Armia nie dostrzega problemu w oddawaniu honoru przedstawicielom Ministerstwa Obrony Narodowej - powiedział w rozmowie z TVN24 rzecznik Inspektoratu Wsparcia Sił Zbrojnych ppłk Marek Chmiel.
Wskazał m.in. na to, że żołnierze mają obowiązek znać polski hymn. Przypomniał jednocześnie zasady oddawania honorów w wojsku.
Rzecznik Inspektoratu ppłk Marek Chmiel tłumaczył w piątek, że pismo przypomina o niektórych prawach i obowiązkach żołnierzy w armii i nie odnosi się do indywidualnych wystąpień żołnierzy.

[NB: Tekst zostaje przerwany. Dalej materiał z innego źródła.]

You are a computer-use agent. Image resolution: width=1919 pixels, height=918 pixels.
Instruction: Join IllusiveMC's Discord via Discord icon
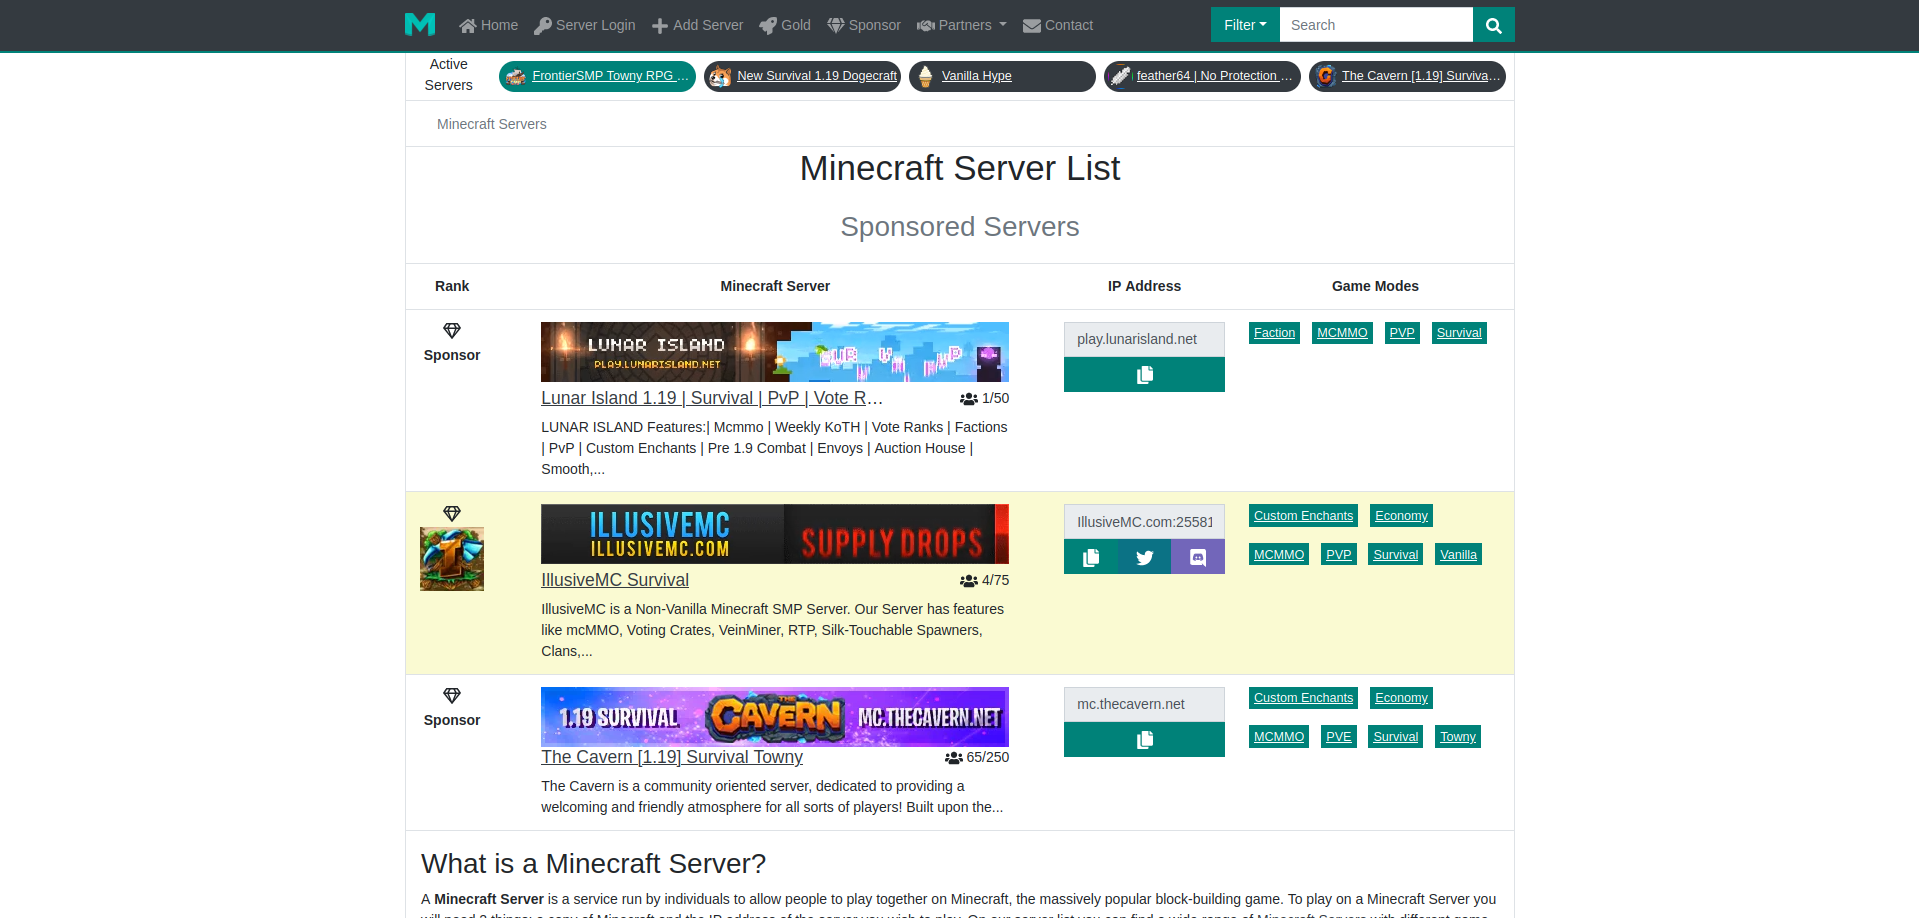tap(1197, 557)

Pytany o oddawanie przez żołnierzy, w tym oficerów, honorów rzecznikowi MON Bartłomiejowi Misiewiczowi, powiedział, że nie jest to określone w regulaminie. - To decyzja indywidualna żołnierza, w jaki sposób będzie witał się z rzecznikiem MON - przekonywał.
Ppłk Marek Chmiel zwrócił uwagę, że według Regulaminu Musztry żołnierze meldują się prezydentowi, premierowi, ministrowi obrony narodowej, szefowi Sztabu Generalnego, wyższym przełożonym, równorzędnym żołnierzom.
Powiedział jednak, że armia nie dostrzega problemu w oddawaniu honoru przedstawicielom Ministerstwa Obrony Narodowej.
Hymn Polski na pamięć
Generał Łukowski w rozkazie zobowiązał także dowódców wojskowych do wyegzekwowania od podległych im żołnierzy znajomości polskiego hymnu oraz Pieśni Reprezentacyjnej Wojska Polskiego, a także ich głośnego odśpiewywania podczas uroczystości "patriotyczno-religijnych".
W tym samym piśmie generał nakazał dowódcom, aby zapoznali żołnierzy z właściwym zachowaniem podczas wykonywania tych utworów.
Rozkaz, który szef Inspektoratu Wsparcia Sił Zbrojnych podpisał 1 lutego, trafił do wszystkich jednostek w armii.